The processing component 802 generally controls overall operations of the user terminal device 800, such as operations associated with display, telephone calls, data communications, camera operations, and recording operations. The processing component 802 may include one or more processors 820 to execute instructions to perform all or a portion of the method steps described above as being performed by the user terminal device. Further, the processing component 802 can include one or more modules that facilitate interaction between the processing component 802 and other components. For example, the processing component 802 can include a multimedia module to facilitate interaction between the multimedia component 808 and the processing component 802.

The memory 804 is configured to store various types of data to support operations at the user terminal device 800. Examples of such data include instructions for any application or method operating on user terminal device 800, contact data, phonebook data, messages, pictures, videos, and the like. The memory 804 may be implemented by any type or combination of volatile and non-volatile memory devices such as Static Random Access Memory (SRAM), electrically erasable programmable read-only memory (EEPROM), erasable programmable read-only memory (EPROM), programmable read-only memory (PROM), read-only memory (ROM), magnetic memory, flash memory, magnetic or optical disks.

The power component 806 provides power to the various components of the user terminal device 800. The power components 806 may include a power management system, one or more power sources, and other components associated with generating, managing, and distributing power for the user terminal device 800.

The multimedia component 808 includes a screen providing an output interface between the user terminal device 800 and the user. In some embodiments, the screen may include a Liquid Crystal Display (LCD) and a Touch Panel (TP). If the screen includes a touch panel, the screen may be implemented as a touch screen to receive an input signal from a user. The touch panel includes one or more touch sensors to sense touch, slide, and gestures on the touch panel. The touch sensor may not only sense the boundary of a touch or slide action, but also detect the duration and pressure associated with the touch or slide operation. In some embodiments, the multimedia component 808 includes a front facing camera and/or a rear facing camera. When the user terminal device 800 is in an operation mode, such as a photographing mode or a video mode, the front camera and/or the rear camera may receive external multimedia data. Each front camera and rear camera may be a fixed optical lens system or have a focal length and optical zoom capability.

The audio component 810 is configured to output and/or input audio signals. For example, the audio component 810 includes a Microphone (MIC) configured to receive an external audio signal when the user terminal apparatus 800 is in an operation mode, such as a call mode, a recording mode, and a voice recognition mode. The received audio signals may further be stored in the memory 804 or transmitted via the communication component 816. In some embodiments, audio component 810 also includes a speaker for outputting audio signals.

The input/output interface 812 provides an interface between the processing component 802 and peripheral interface modules, which may be keyboards, click wheels, buttons, etc. These buttons may include, but are not limited to: a home button, a volume button, a start button, and a lock button.

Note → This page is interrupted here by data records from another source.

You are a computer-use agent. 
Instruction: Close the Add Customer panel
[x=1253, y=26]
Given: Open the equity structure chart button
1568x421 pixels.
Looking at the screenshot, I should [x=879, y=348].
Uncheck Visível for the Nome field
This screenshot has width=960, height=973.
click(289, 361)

The sensor component 814 includes one or more sensors for providing various aspects of state assessment for the user terminal device 800. For example, the sensor component 814 may detect an open/closed state of the user terminal apparatus 800, a relative positioning of components such as a display and a keypad of the electronic apparatus 800, the sensor component 814 may detect a change in position of the user terminal apparatus 800 or a component of the user terminal apparatus 800, presence or absence of user contact with the user terminal apparatus 800, orientation or acceleration/deceleration of the user terminal apparatus 800, and a temperature change of the user terminal apparatus 800. Sensor assembly 814 may include a proximity sensor configured to detect the presence of a nearby object without any physical contact. The sensor assembly 814 may also include a light sensor, such as a CMOS or CCD image sensor, for use in imaging applications. In some embodiments, the sensor assembly 814 may also include an acceleration sensor, a gyroscope sensor, a magnetic sensor, a pressure sensor, or a temperature sensor.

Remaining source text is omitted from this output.